There is a geat book called "Date or Soulmate" by Dr Neil Clark Warren  it's more than just pop psychology, very good quick read for anyone who might be having doubt about compatability.

And I should add that i dated that person for five years, I should have figured it out.  Thank God for anullments!!


----------



## dmp

I find Internet relationships - even those not romantic - to be more-often-than-not fairly safe...Couple of reasons:

1) People tend to be MORE honest and Open online...there are things I've said to people here I'd not say to people I see face-to-face...for better or worse.

2) It's easy for me to keep my Male SuperModel status hidden from the droves of women who'd otherwise be beating down my door.


----------



## manu1959

Joz said:
			
		

> This is exactly why I'm wary of internet relationships.  People can be anything they want in this situation.  Bonnie is a prime example of being mislead.



damn bonnie i am sorry to hear that ..... 

internet realtionships....you might as well randomly pick up a stanger on the street corner


----------



## Bonnie

manu1959 said:
			
		

> damn bonnie i am sorry to hear that .....
> 
> internet realtionships....you might as well randomly pick up a stanger on the street corner




LOL mine wasn't an internet relationship, I actually met him in a rock club, which is probably just as bad but we dated for five years prior to marrying.  He was extremely smart, sophisticated, kept his secrets very close to the vest, it happens.  I should have known better, maybe paid more attention to the little things??   Hind sight is always better.


----------



## Joz

-=d=- said:
			
		

> I find Internet relationships - even those not romantic - to be more-often-than-not fairly safe...Couple of reasons:
> 1) People tend to be MORE honest and Open online...there are things I've said to people here I'd not say to people I see face-to-face...for better or worse.


I agree that you may be able to be more open & honest with a person not looking them square in the eye while saying the words your are.  But you need that 'connection' with a person.  You can even feel it over the web.  You just 'click' better with one person over another.  Still to run off & meet this person......time would have to pass.


----------



## dmp

Bonnie said:
			
		

> LOL mine wasn't an internet relationship, I actually met him in a rock club, which is probably just as bad but we dated for five years prior to marrying.  He was extremely smart, sophisticated, kept his secrets very close to the vest, it happens.  I should have known better, maybe paid more attention to the little things??   Hind sight is always better.




How long were you married?
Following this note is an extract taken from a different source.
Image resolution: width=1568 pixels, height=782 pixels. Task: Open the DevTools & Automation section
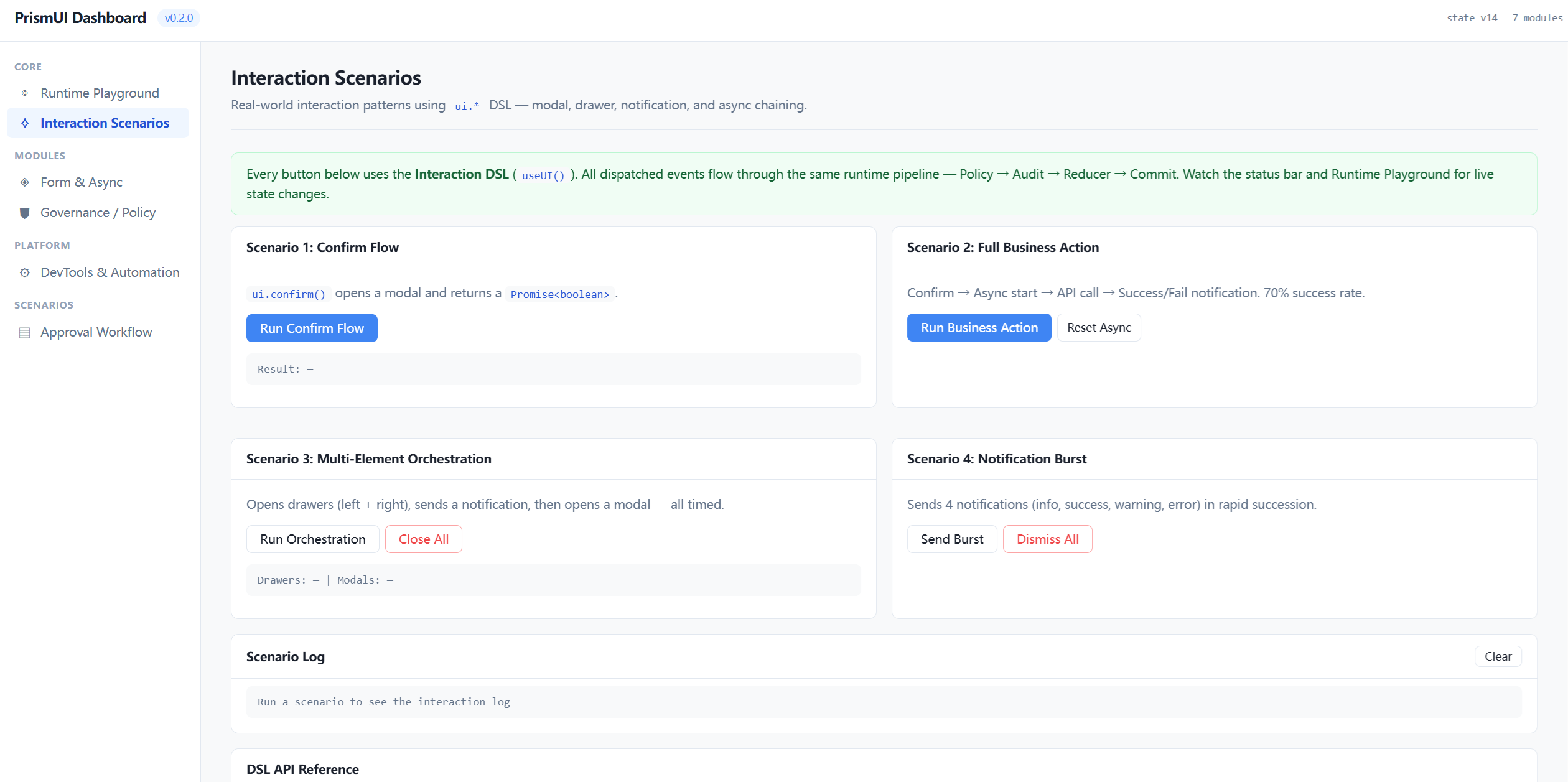point(110,272)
Any of our business to ask?


----------



## manu1959

Bonnie said:
			
		

> LOL mine wasn't an internet relationship, I actually met him in a rock club, which is probably just as bad but we dated for five years prior to marrying.  He was extremely smart, sophisticated, kept his secrets very close to the vest, it happens.  I should have known better, maybe paid more attention to the little things??   Hind sight is always better.



sorry to hear that.....hopefully you will trade up!


----------



## Bonnie

-=d=- said:
			
		

> How long were you married? Any of our business to ask?
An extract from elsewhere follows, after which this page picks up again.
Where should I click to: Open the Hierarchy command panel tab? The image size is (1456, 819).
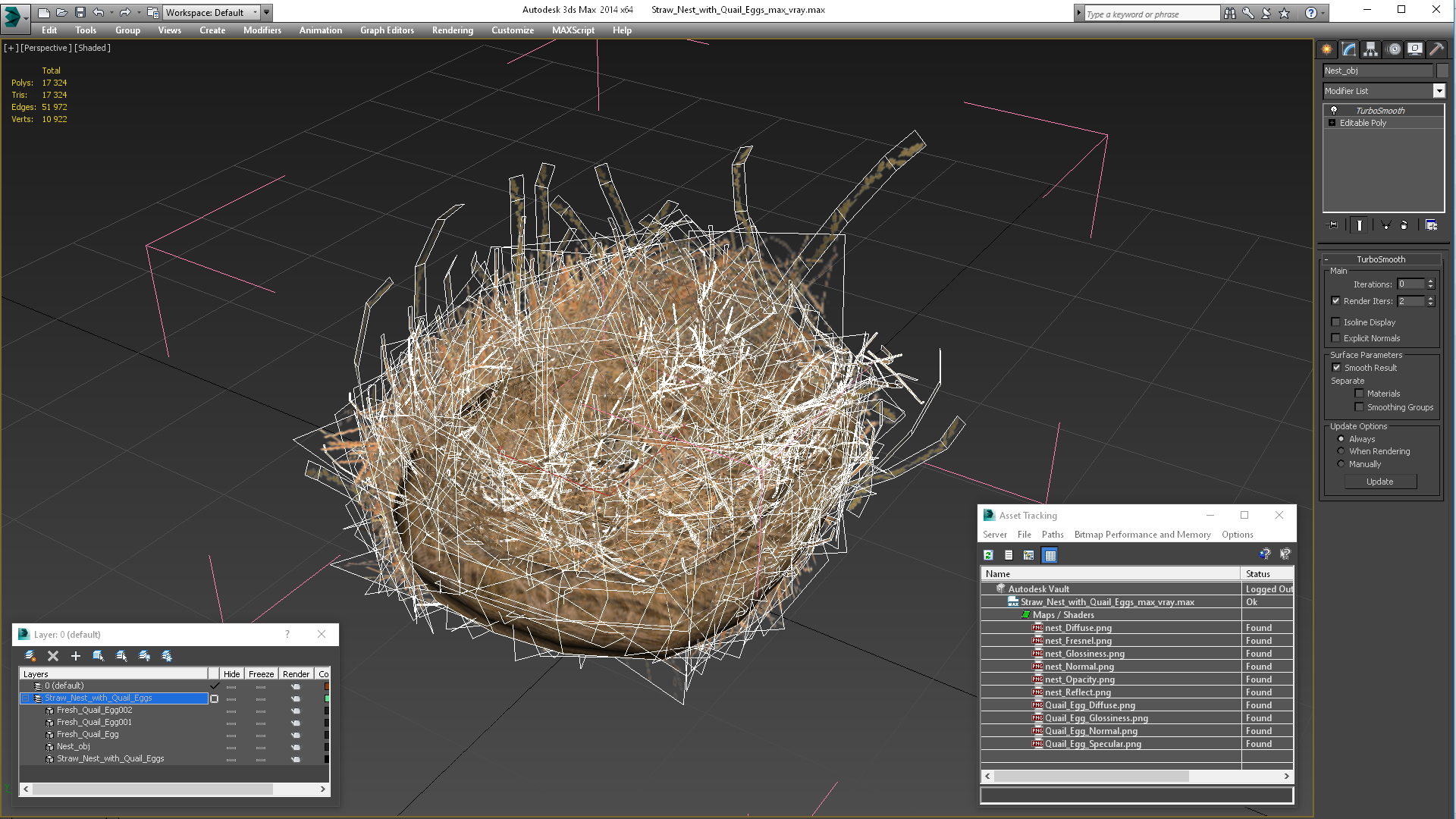1370,49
7 years, I was very young when I got married, I don't think I knew myself very well either, but I know one thing, if he had told me what I found out after years of marriage I would have run for the hills.  His problems rendered him incapable of having a happy normal marriage, but he wanted me to marry him so he kept it secret and so did his family which also bothers me a little.  Insert heads in sand makes all problems go away......Yeah right!


----------



## Bonnie

manu1959 said:
			
		

> sorry to hear that.....hopefully you will trade up!



Yeah before I give up my independance and autonomy again I will be sure and be sure this time.


----------



## dmp

Bonnie said:
			
		

> Yeah before I give up my independance and autonomy again I will be sure and be sure this time.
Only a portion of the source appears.